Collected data
^^^^^^^^

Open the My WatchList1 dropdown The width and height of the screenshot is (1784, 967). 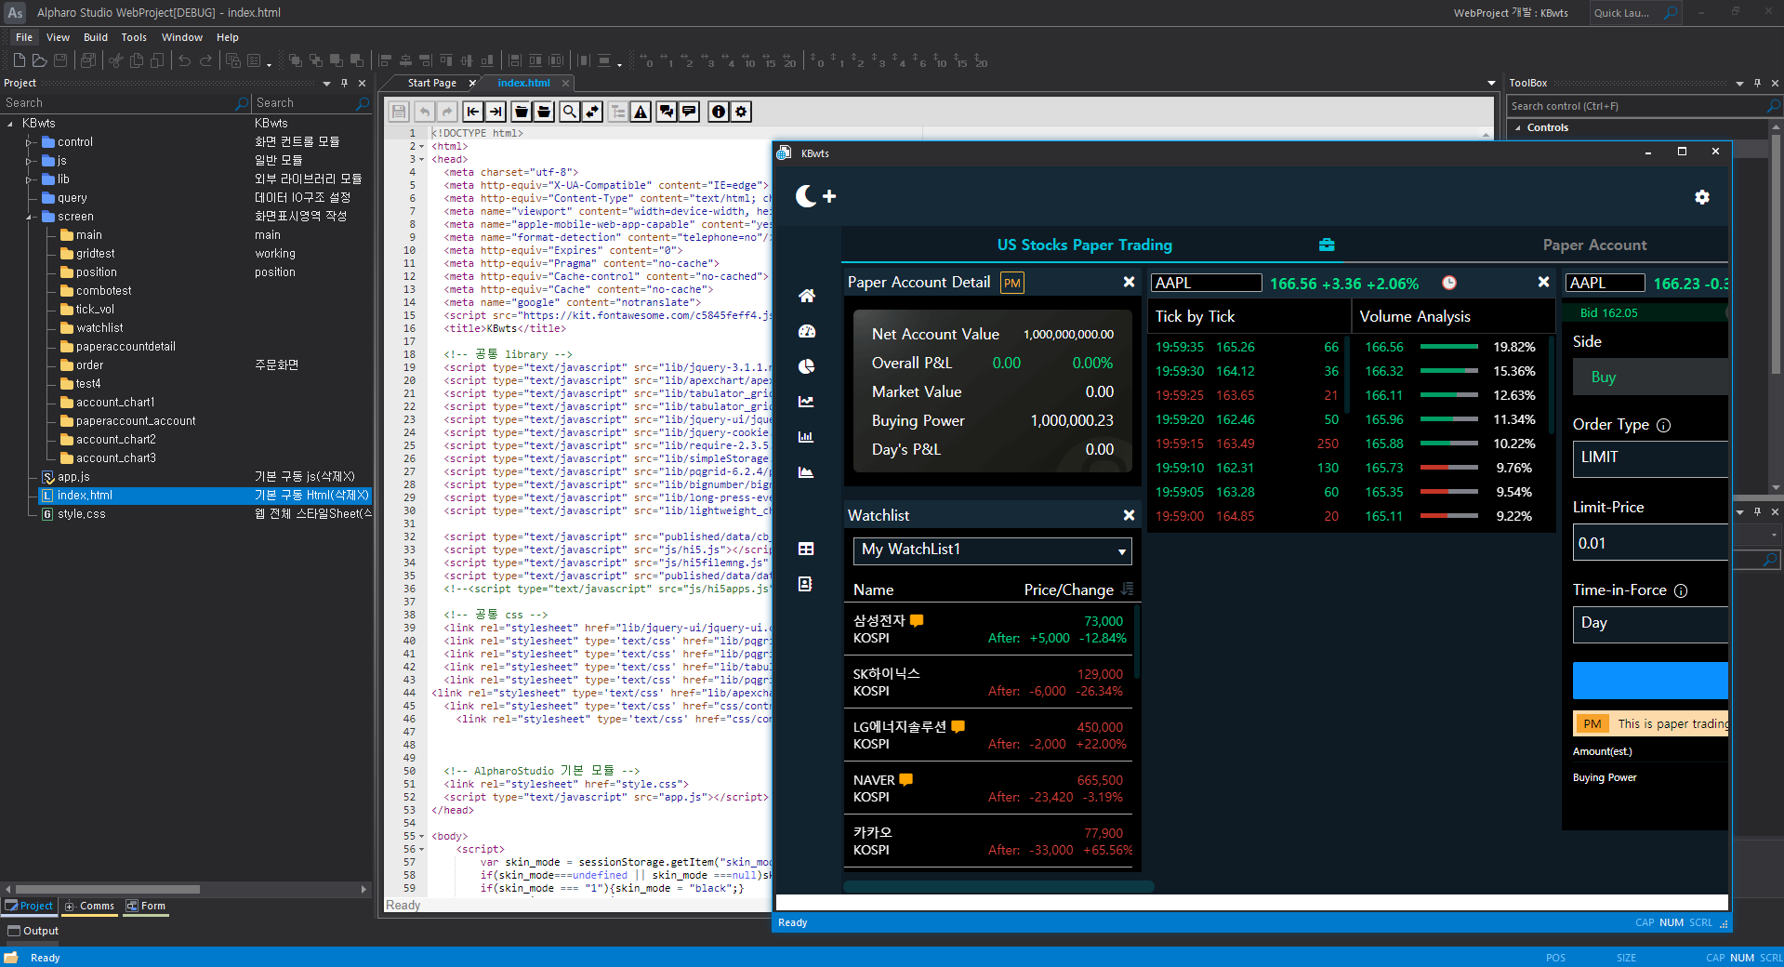tap(991, 550)
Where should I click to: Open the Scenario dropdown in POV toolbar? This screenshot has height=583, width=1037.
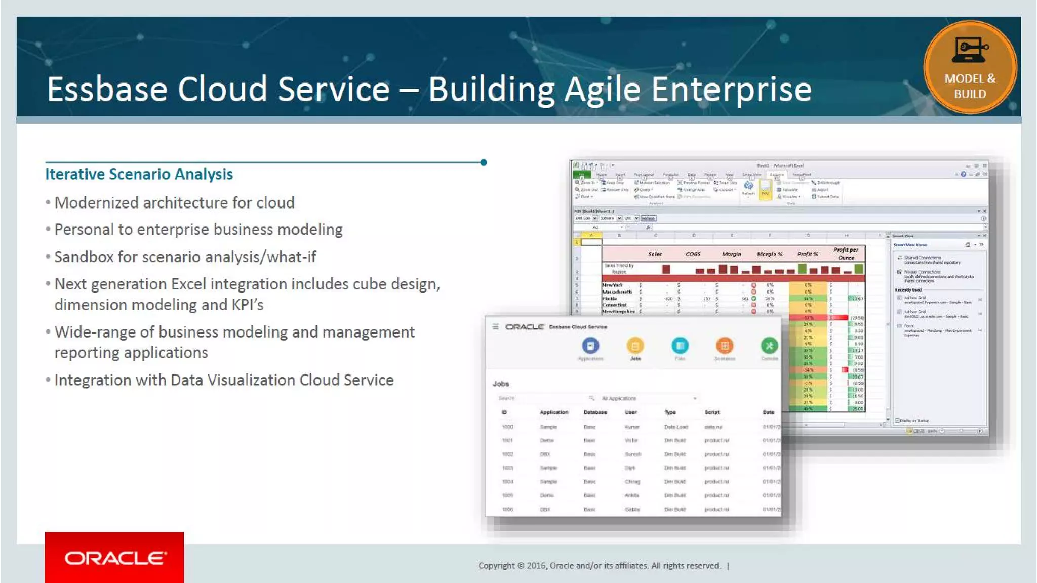click(x=619, y=218)
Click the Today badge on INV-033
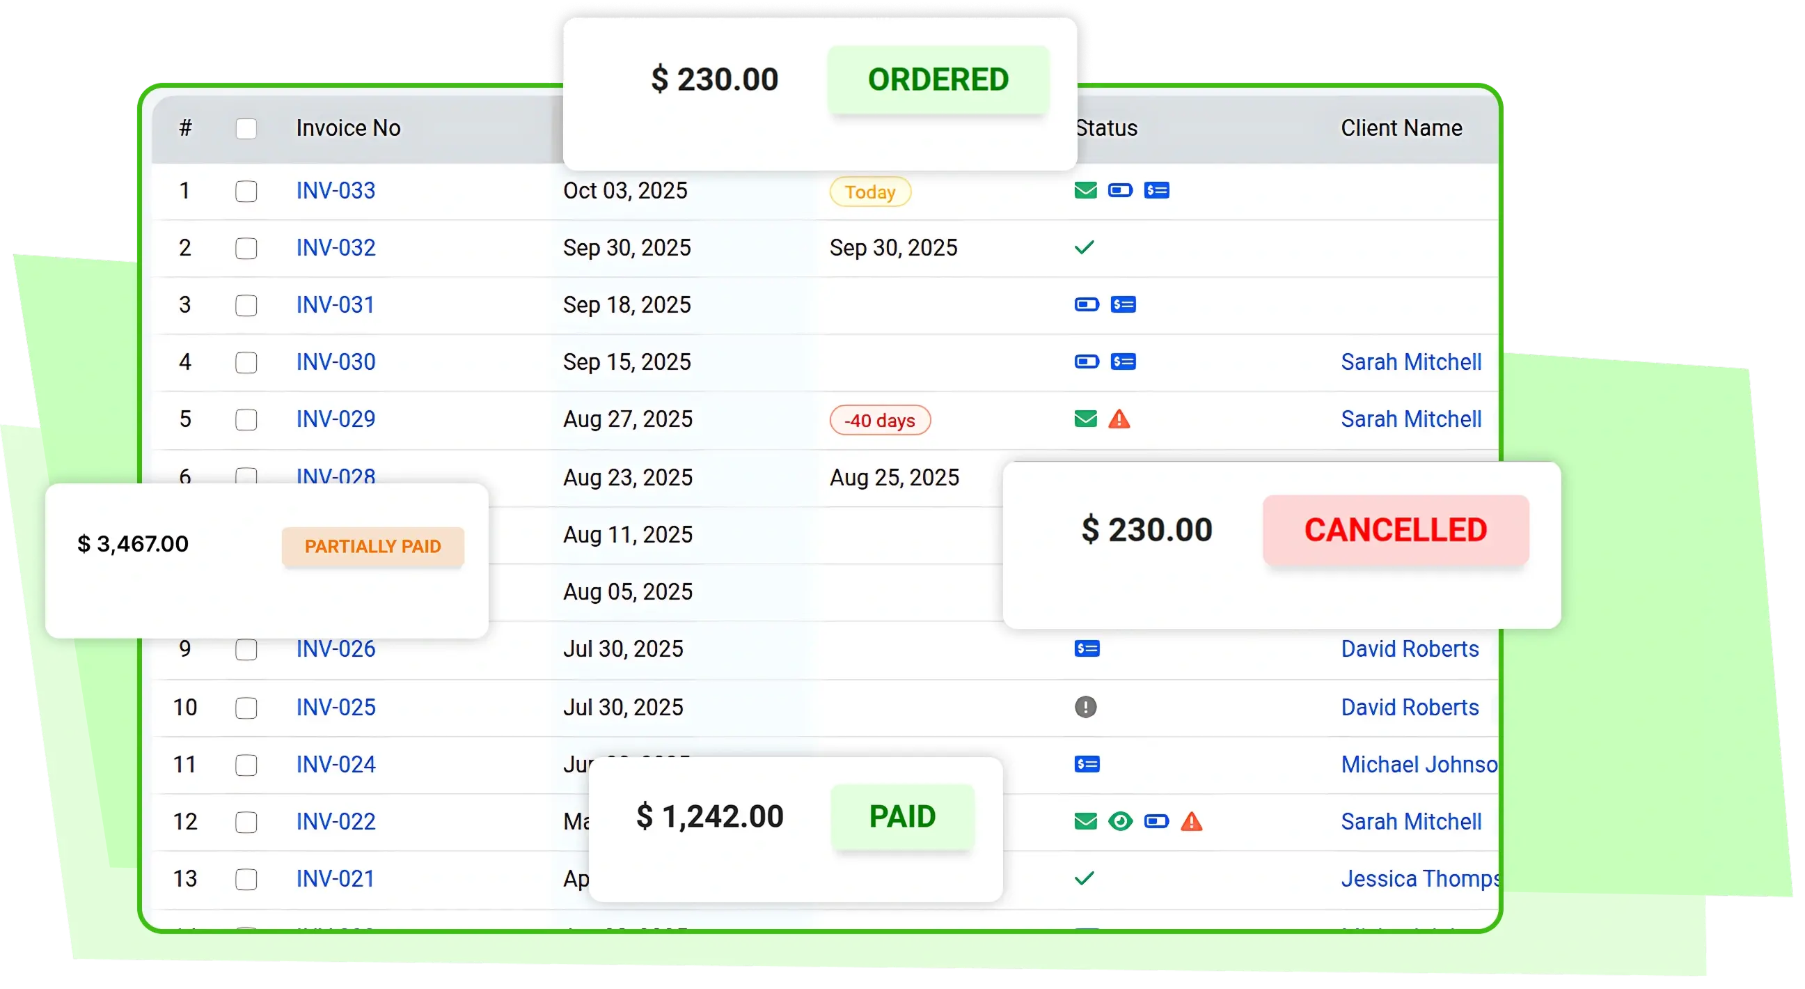The width and height of the screenshot is (1805, 989). [870, 191]
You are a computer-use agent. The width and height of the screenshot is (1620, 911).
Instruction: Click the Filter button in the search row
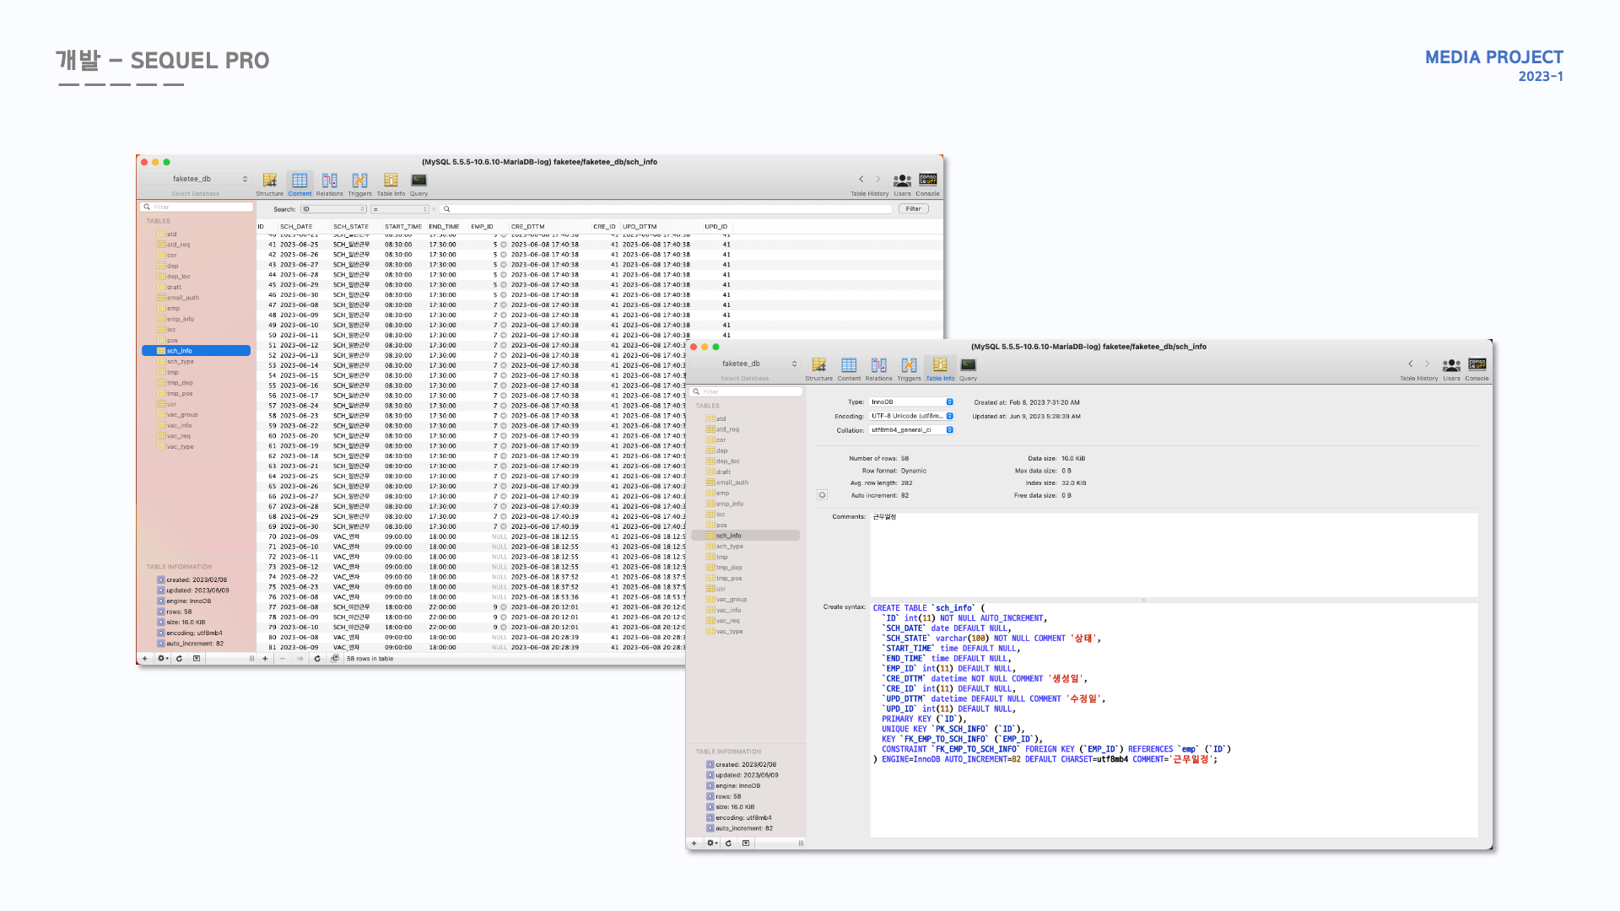point(913,209)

^^^^^^^^

» Work task
Exact lines, nothing more: output the one with "Click the Today badge on INV-033" and every later line through the end of the data, skipping pictures.

» Output of the exercise
Click the Today badge on INV-033
The width and height of the screenshot is (1805, 989). [870, 191]
You are a computer-use agent. The width and height of the screenshot is (1620, 911).
Instruction: Click the Filter button in the search row
point(913,209)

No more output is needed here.